The optimal value for minimum samples required to split a node is 2, meaning the model can split a node even if it only has 2 samples. This enables the model to make more splits, potentially capturing more granular patterns in the data, but can also lead to overfitting if the tree becomes too specific to the training data.

### model__n_estimators: 150:

The model works best when there are 150 trees in the forest. More trees generally improve the model’s performance, but too many can make the model more computationally expensive. In this case, 150 trees provide a good balance between performance and computational efficiency.

### preprocessor__scaler: StandardScaler():

The StandardScaler is the optimal choice for scaling the data. This scaler standardizes the features to have a mean of 0 and a standard deviation of 1, which helps improve the performance of many machine learning models, especially when features have different units or ranges.

## Overall Inference:
The Random Forest model with 150 trees, a maximum depth of 20, and the ability to make splits with as few as 2 samples at each node will likely provide a good balance between capturing complex patterns and avoiding overfitting.

Standard scaling of the data is also beneficial, which means the model benefits from data where features are adjusted to a common scale.

The combination of these settings suggests the model is ready to generalize well to unseen data, with enough complexity to model the relationships in the data without overfitting too much.

In [12]:
y_pred = best_model.predict(X_test)

# Calculate metrics
mae = mean_absolute_error(y_test, y_pred)
mse = mean_squared_error(y_test, y_pred)
rmse = np.sqrt(mse)
r2 = r2_score(y_test, y_pred)

# Print metrics
print(f"Mean Absolute Error (MAE): {mae}")
print(f"Mean Squared Error (MSE): {mse}")
print(f"Root Mean Squared Error (RMSE): {rmse}")
print(f"R-squared (R²): {r2}")

Mean Absolute Error (MAE): 0.5318305749217103
Mean Squared Error (MSE): 0.7095168646858466
Root Mean Squared Error (RMSE): 0.842328240465584
R-squared (R²): 0.9346997669185286


## Inference from the Evaluation Metrics:

### R-squared (R²) = 0.9347:

The model explains 93.47% of the variance in ALogP, which is a strong result. It indicates that the model fits the data well and is able to predict ALogP with high accuracy.

### Mean Absolute Error (MAE) = 0.5318:

The average error per prediction is about 0.53. Given that ALogP has a range of 70+, this error seems reasonable, suggesting that the model is performing well in terms of predicting the target values.
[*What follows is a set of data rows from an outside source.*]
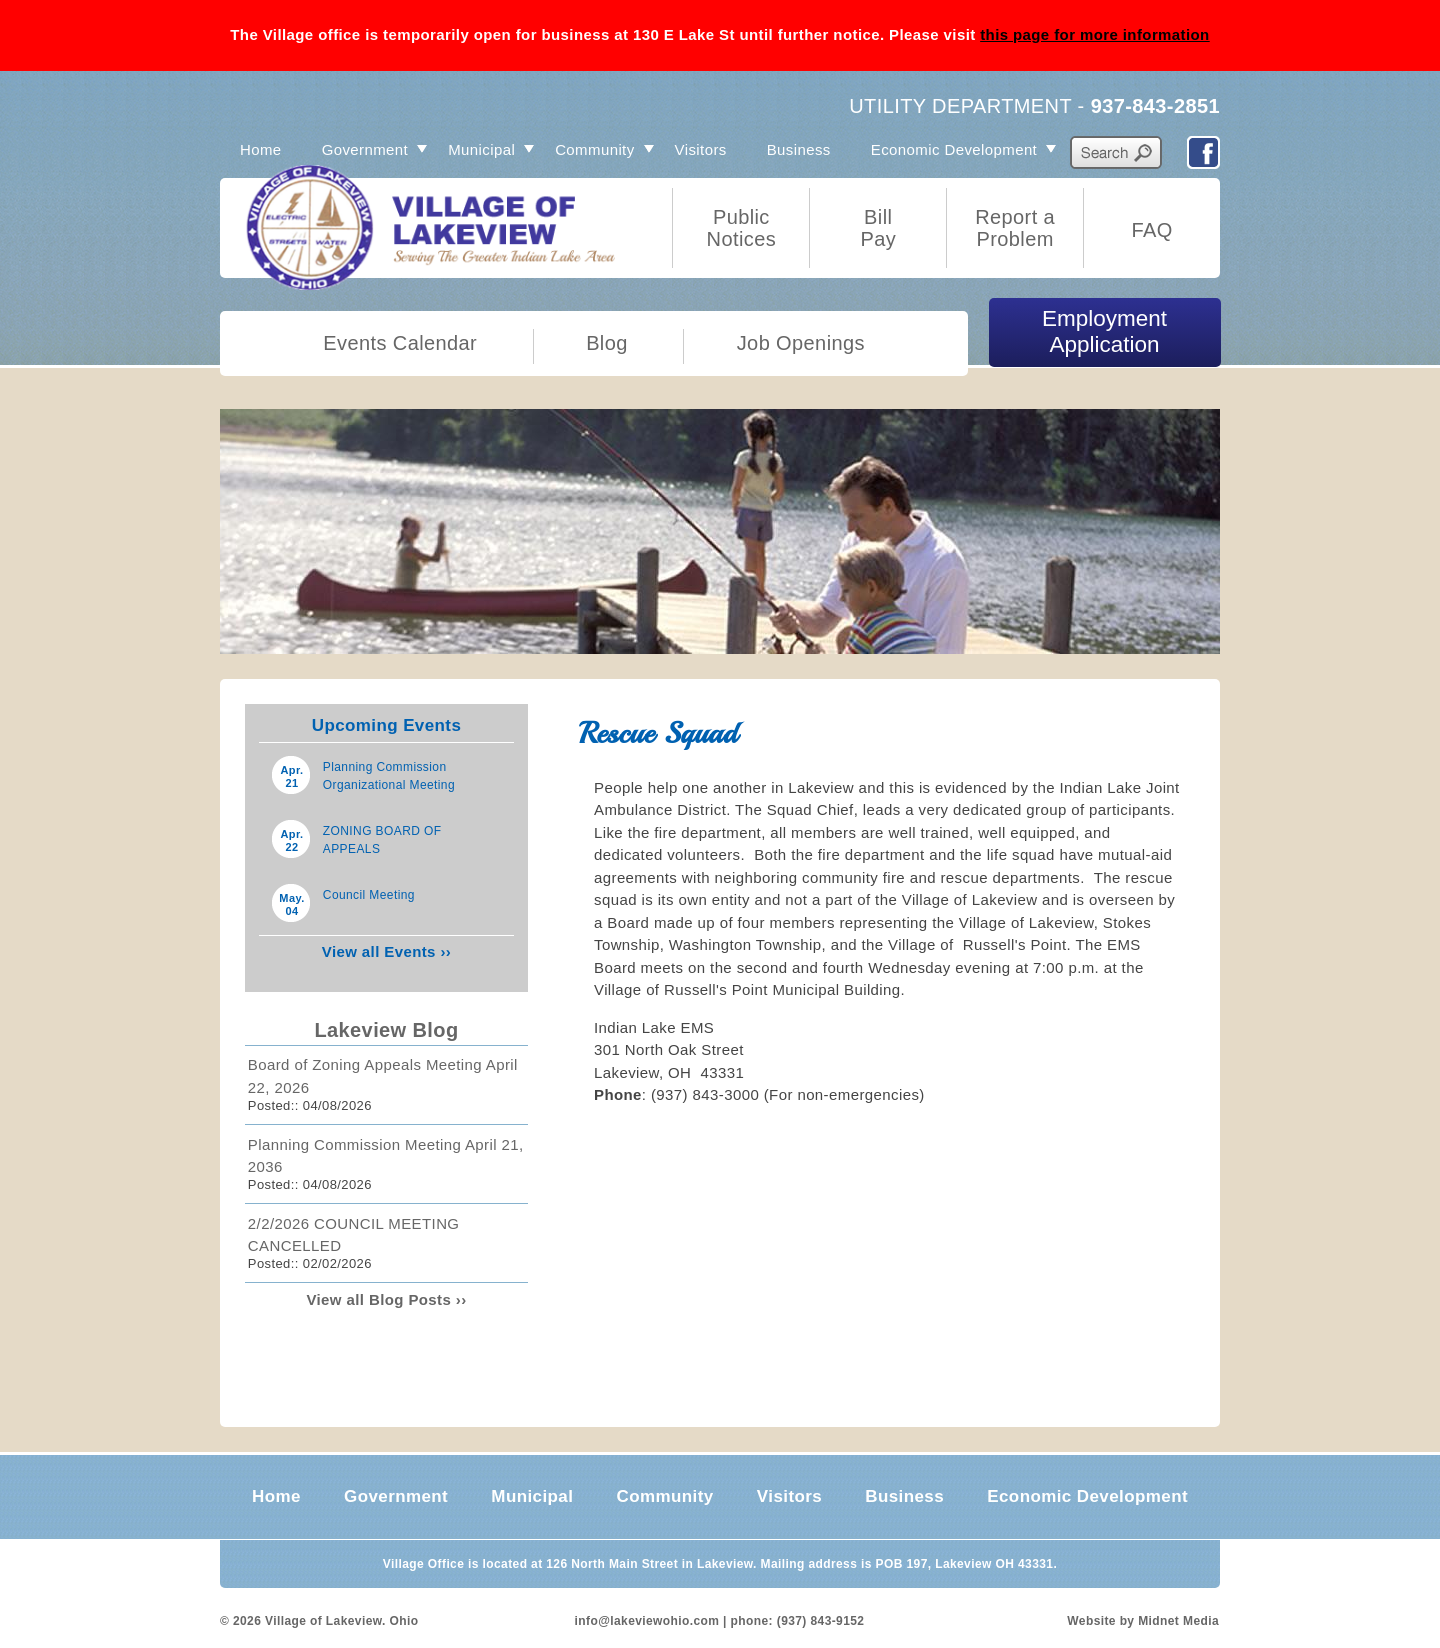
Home (261, 149)
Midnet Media (1178, 1621)
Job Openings (801, 343)
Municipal (481, 149)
### Mean Squared Error (MSE) = 0.7095:

The MSE is slightly higher than MAE due to the squaring of errors, which penalizes larger deviations more. The value of 0.7095 is consistent with the high R² score, suggesting that large errors are not prevalent in the model’s predictions.

### Root Mean Squared Error (RMSE) = 0.8423:

The RMSE of 0.84 shows that the model has a relatively low average error per prediction, considering the scale of ALogP. It indicates that the model is making fairly accurate predictions on average.

## Overall Inference:
The model demonstrates strong performance with high accuracy (R² of 93.47%) and low prediction errors (MAE = 0.53, RMSE = 0.84). Given the range of ALogP, these errors are acceptable and suggest the model is reliable for predicting ALogP values. The model generalizes well to unseen data and is performing efficiently.